───── Given entries

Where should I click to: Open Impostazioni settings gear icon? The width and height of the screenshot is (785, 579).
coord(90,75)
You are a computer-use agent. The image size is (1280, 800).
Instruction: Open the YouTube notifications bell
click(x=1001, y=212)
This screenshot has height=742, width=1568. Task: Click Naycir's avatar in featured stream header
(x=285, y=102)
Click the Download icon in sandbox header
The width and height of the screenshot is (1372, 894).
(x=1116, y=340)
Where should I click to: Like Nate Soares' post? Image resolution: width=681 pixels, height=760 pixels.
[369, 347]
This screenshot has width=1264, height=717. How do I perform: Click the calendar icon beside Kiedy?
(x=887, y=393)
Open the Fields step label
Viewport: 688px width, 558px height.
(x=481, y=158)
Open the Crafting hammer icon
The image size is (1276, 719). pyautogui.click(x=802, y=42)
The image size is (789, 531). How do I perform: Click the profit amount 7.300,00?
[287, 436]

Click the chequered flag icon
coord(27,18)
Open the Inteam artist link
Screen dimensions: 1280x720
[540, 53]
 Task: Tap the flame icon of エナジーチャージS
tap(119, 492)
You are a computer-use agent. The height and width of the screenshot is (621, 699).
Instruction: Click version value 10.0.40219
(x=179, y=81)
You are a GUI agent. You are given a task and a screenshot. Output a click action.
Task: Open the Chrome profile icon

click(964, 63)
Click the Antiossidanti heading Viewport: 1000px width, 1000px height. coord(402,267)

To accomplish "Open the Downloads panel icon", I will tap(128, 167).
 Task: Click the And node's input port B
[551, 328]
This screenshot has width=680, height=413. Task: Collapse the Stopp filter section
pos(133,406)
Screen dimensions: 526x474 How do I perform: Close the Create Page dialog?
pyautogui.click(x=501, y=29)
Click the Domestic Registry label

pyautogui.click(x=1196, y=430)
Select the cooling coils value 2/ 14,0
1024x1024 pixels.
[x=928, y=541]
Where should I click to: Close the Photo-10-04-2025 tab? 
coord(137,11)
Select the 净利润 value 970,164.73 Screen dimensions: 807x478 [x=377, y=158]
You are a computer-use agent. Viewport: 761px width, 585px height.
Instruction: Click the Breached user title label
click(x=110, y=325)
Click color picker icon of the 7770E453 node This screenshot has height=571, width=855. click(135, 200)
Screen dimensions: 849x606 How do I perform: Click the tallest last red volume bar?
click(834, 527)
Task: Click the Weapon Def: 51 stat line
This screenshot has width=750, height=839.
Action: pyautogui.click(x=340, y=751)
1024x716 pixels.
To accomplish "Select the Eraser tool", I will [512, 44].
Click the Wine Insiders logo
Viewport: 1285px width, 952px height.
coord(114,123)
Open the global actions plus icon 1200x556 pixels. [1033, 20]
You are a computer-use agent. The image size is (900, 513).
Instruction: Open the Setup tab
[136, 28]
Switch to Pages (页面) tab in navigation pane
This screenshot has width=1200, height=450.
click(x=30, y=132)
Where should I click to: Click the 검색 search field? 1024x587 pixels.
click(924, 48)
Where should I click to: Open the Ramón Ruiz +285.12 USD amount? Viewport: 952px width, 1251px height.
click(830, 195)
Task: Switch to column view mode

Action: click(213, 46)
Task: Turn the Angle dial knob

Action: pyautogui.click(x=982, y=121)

──────────

◆ **Exercise instructions**:
Copy out the data above, word for word.

◆ **Task solution**:
Where should I click to: Open Impostazioni settings gear icon? The width and height of the screenshot is (785, 579).
coord(90,75)
You are a computer-use agent. The image size is (1280, 800).
Instruction: Open the YouTube notifications bell
click(x=1001, y=212)
This screenshot has height=742, width=1568. Task: Click Naycir's avatar in featured stream header
(x=285, y=102)
Click the Download icon in sandbox header
The width and height of the screenshot is (1372, 894).
(x=1116, y=340)
Where should I click to: Like Nate Soares' post? Image resolution: width=681 pixels, height=760 pixels.
[369, 347]
This screenshot has width=1264, height=717. How do I perform: Click the calendar icon beside Kiedy?
(x=887, y=393)
Open the Fields step label
Viewport: 688px width, 558px height.
(x=481, y=158)
Open the Crafting hammer icon
The image size is (1276, 719). pyautogui.click(x=802, y=42)
The image size is (789, 531). How do I perform: Click the profit amount 7.300,00?
[287, 436]

Click the chequered flag icon
coord(27,18)
Open the Inteam artist link
Screen dimensions: 1280x720
[540, 53]
 Task: Tap the flame icon of エナジーチャージS
tap(119, 492)
You are a computer-use agent. The height and width of the screenshot is (621, 699).
Instruction: Click version value 10.0.40219
(x=179, y=81)
You are a GUI agent. You are given a task and a screenshot. Output a click action.
Task: Open the Chrome profile icon

click(964, 63)
Click the Antiossidanti heading Viewport: 1000px width, 1000px height. coord(402,267)

To accomplish "Open the Downloads panel icon", I will tap(128, 167).
 Task: Click the And node's input port B
[551, 328]
This screenshot has width=680, height=413. Task: Collapse the Stopp filter section
pos(133,406)
Screen dimensions: 526x474 How do I perform: Close the Create Page dialog?
pyautogui.click(x=501, y=29)
Click the Domestic Registry label

pyautogui.click(x=1196, y=430)
Select the cooling coils value 2/ 14,0
1024x1024 pixels.
[x=928, y=541]
Where should I click to: Close the Photo-10-04-2025 tab? 
coord(137,11)
Select the 净利润 value 970,164.73 Screen dimensions: 807x478 [x=377, y=158]
You are a computer-use agent. Viewport: 761px width, 585px height.
Instruction: Click the Breached user title label
click(x=110, y=325)
Click color picker icon of the 7770E453 node This screenshot has height=571, width=855. click(135, 200)
Screen dimensions: 849x606 How do I perform: Click the tallest last red volume bar?
click(834, 527)
Task: Click the Weapon Def: 51 stat line
This screenshot has width=750, height=839.
Action: pyautogui.click(x=340, y=751)
1024x716 pixels.
To accomplish "Select the Eraser tool", I will [512, 44].
Click the Wine Insiders logo
Viewport: 1285px width, 952px height.
coord(114,123)
Open the global actions plus icon 1200x556 pixels. [1033, 20]
You are a computer-use agent. The image size is (900, 513).
Instruction: Open the Setup tab
[136, 28]
Switch to Pages (页面) tab in navigation pane
This screenshot has width=1200, height=450.
click(x=30, y=132)
Where should I click to: Click the 검색 search field? 1024x587 pixels.
click(924, 48)
Where should I click to: Open the Ramón Ruiz +285.12 USD amount? Viewport: 952px width, 1251px height.
click(830, 195)
Task: Switch to column view mode

Action: click(213, 46)
Task: Turn the Angle dial knob

Action: pyautogui.click(x=982, y=121)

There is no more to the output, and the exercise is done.